Notions fiscales de l’usufruit

* En matière d’imposition :
L’usufruitier qui perçoit les revenus des locations, les déclare dans la catégorie fiscale correspondant à leur nature : revenus fonciers, revenus de valeurs et capitaux mobiliers, bénéfices industriels et commerciaux.
Il règle la taxe foncière, la taxe d’habitation, celle d’enlèvement des ordures ménagères, mais s’il loue le bien, c’est le locataire qui règlera la taxe d’habitation, et lui remboursera la taxe d’enlèvement des ordures ménagères.
Il est soumis à la plus-value immobilière, en cas de vente du bien soumis à usufruit, le nu-propriétaire étant lui-même imposé pour la part du prix de vente de la nue-propriété.
Les biens grevés d’usufruit sont compris dans le patrimoine de l’usufruitier pour leur valeur en toute propriété, dans le cadre de l’impôt de solidarité sur la fortune, lorsque le démembrement de propriété est intervenu volontairement.
Le nu-propriétaire, quant à lui, n’aura pas de valeur à déclarer.
Contrairement à ce que beaucoup de personnes croient, le fait de donner un bien en se réservant l’usufruit, ne permet pas d’échapper à l’ISF.

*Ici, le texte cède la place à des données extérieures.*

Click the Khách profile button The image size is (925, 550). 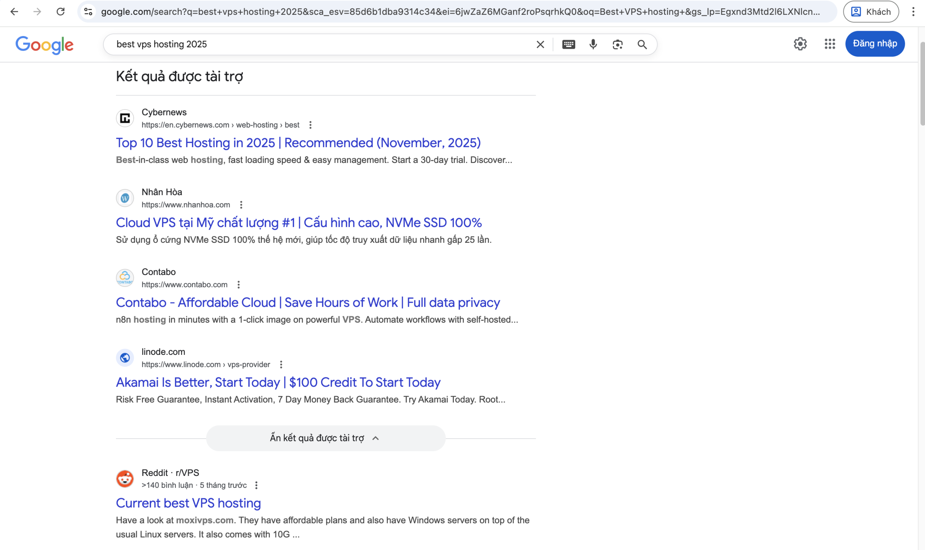(870, 11)
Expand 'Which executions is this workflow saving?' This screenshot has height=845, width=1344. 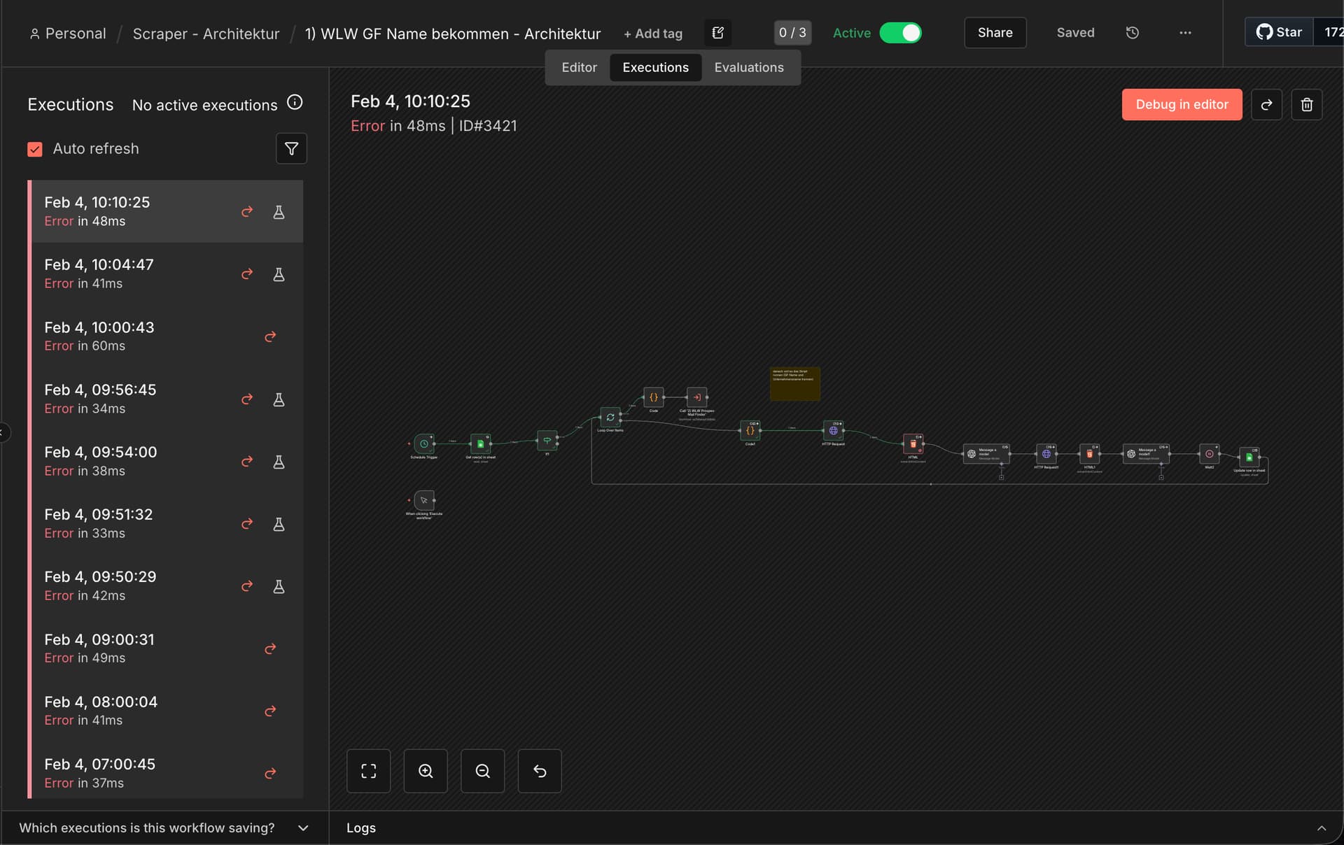point(303,828)
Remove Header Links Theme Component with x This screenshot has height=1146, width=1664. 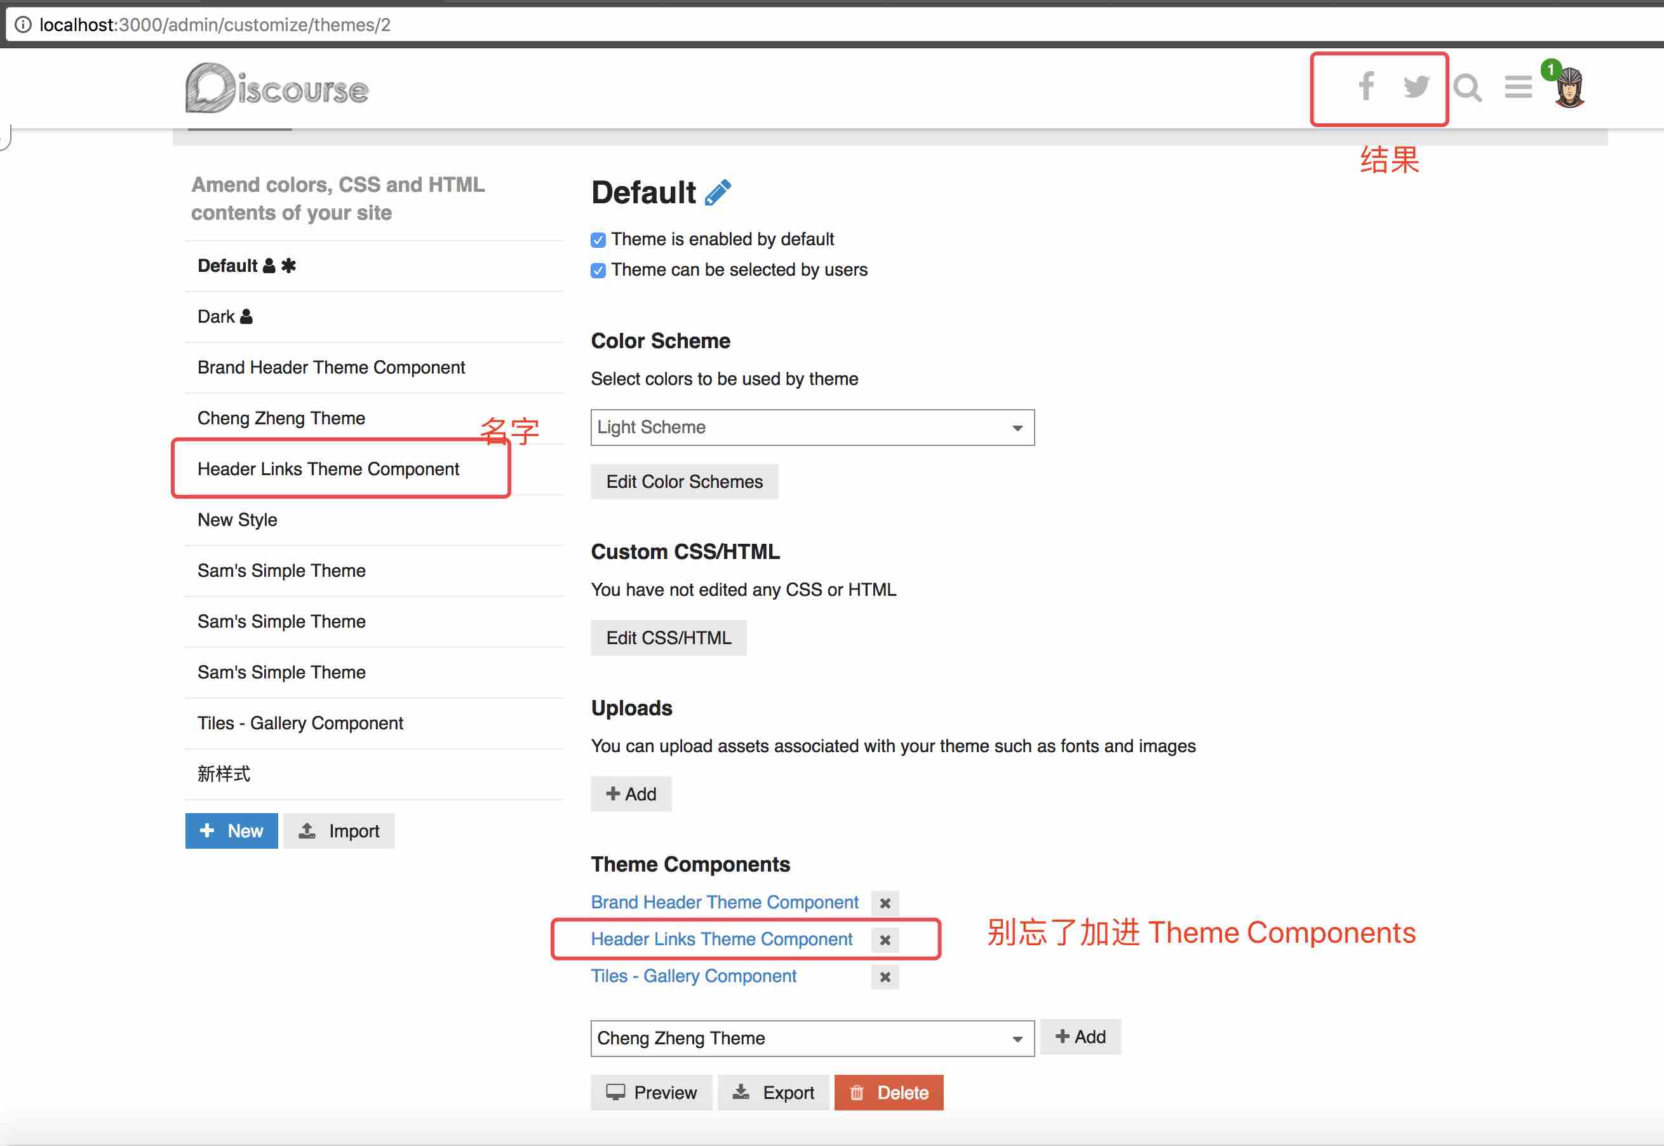(884, 940)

* En matière de valeur d’usufruit :
Il a été établi par l’administration fiscale, un barème pour l’évaluation de l’usufruit.
Ce barème est le suivant :

Age de l’usufruitier

Valeur de l’usufruit

Valeur de la nue-propriété

- de 21 ans révolus

90 %

10 %

- de 31 ans révolus

80 %

20 %

- de 41 ans révolus

70 %

30 %

- de 51 ans révolus

60 %

40 %

- de 61 ans révolus

50 %

50 %

- de 71 ans révolus

40 %

60 %

- de 81 ans révolus

30 %

70 %

- de 91 ans révolus

20 %

80 %

+ de 91 ans révolus

10 %

90 %

Il est utilisé dans le cadre du règlement d’une succession ou dans l’établissement d’un acte de donation.